### Requirement
A faithful copy of all the data is the goal; omit the pictures.

*** Opening Data ***

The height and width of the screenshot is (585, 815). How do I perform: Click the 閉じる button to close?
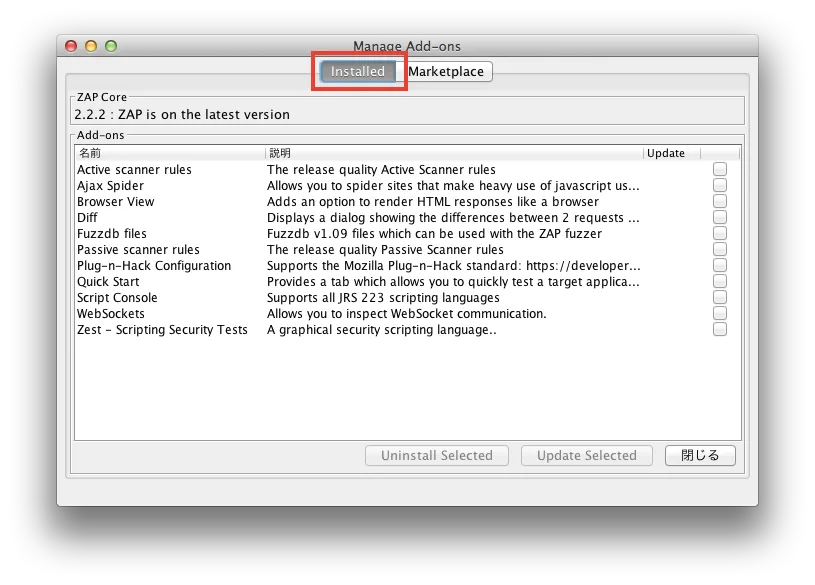pyautogui.click(x=699, y=455)
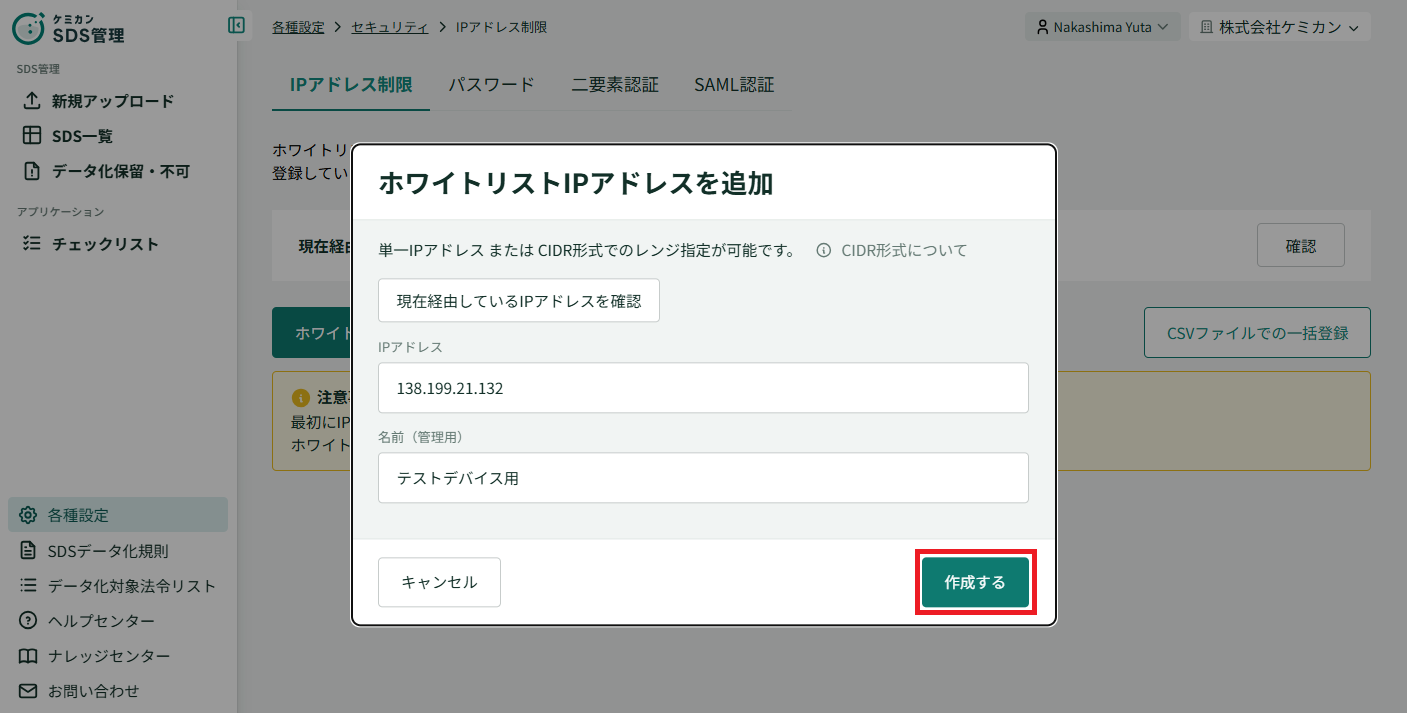
Task: Click the お問い合わせ mail icon
Action: coord(28,691)
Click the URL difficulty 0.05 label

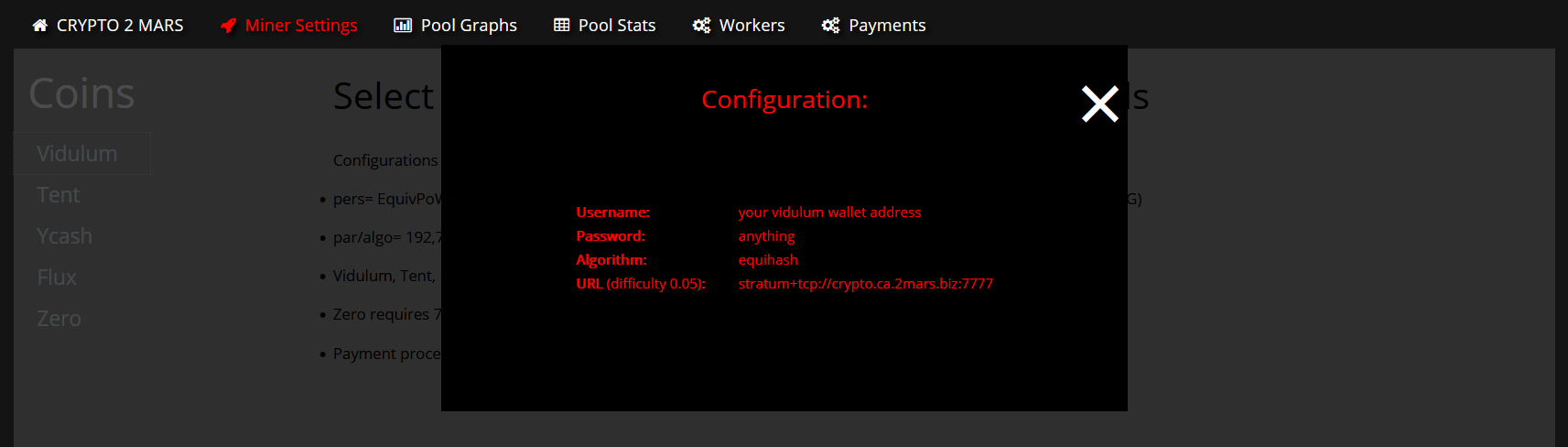pos(641,284)
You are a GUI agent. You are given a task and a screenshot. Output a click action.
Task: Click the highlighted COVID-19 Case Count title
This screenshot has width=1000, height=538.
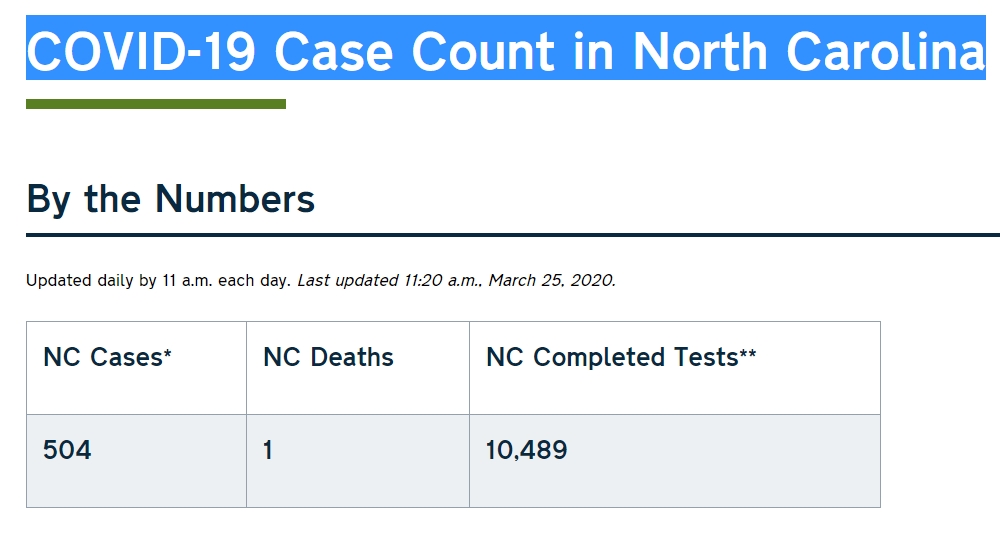click(505, 50)
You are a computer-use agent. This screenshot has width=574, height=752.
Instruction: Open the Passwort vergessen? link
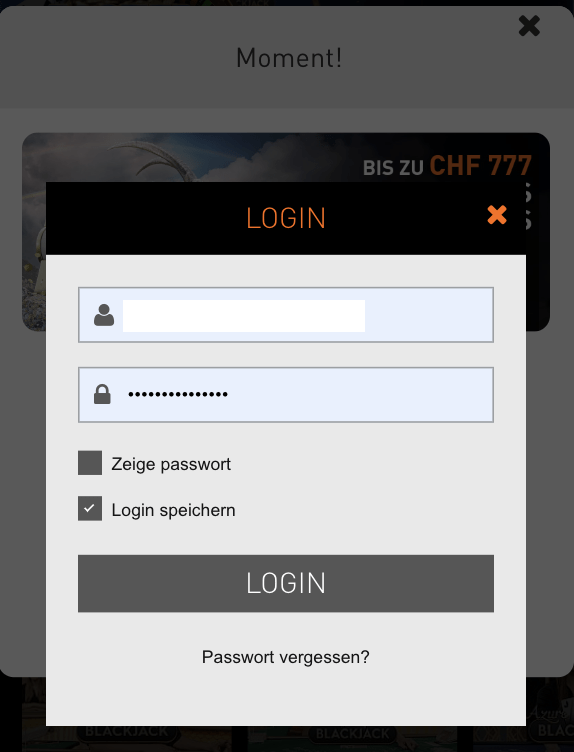286,657
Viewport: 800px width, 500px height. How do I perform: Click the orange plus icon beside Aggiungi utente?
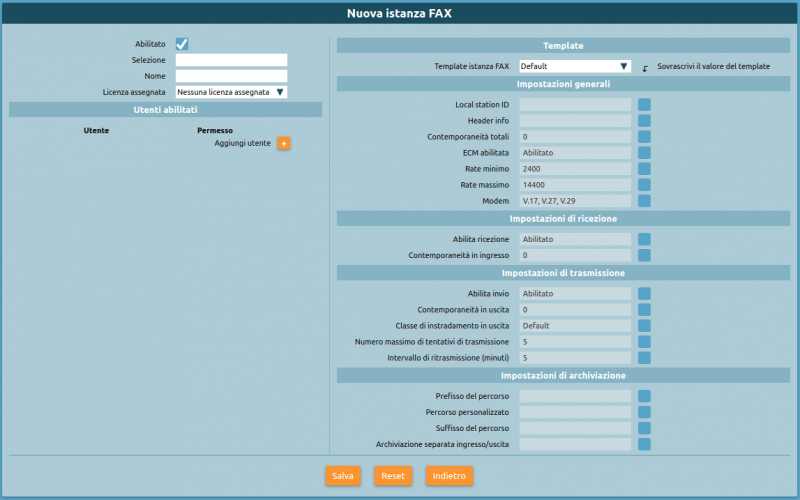(283, 144)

*** Closing Data ***

### Finished exercise
The height and width of the screenshot is (585, 815). How do I perform: Click the 閉じる button to close?
pyautogui.click(x=699, y=455)
Task: Click the お問い合わせ mail icon
Action: coord(28,691)
Click the URL difficulty 0.05 label

pos(641,284)
You are a GUI agent. You are given a task and a screenshot. Output a click action.
Task: Click the highlighted COVID-19 Case Count title
This screenshot has width=1000, height=538.
click(505, 50)
You are a computer-use agent. This screenshot has width=574, height=752.
Instruction: Open the Passwort vergessen? link
286,657
Viewport: 800px width, 500px height. How do I perform: Click the orange plus icon beside Aggiungi utente?
(283, 144)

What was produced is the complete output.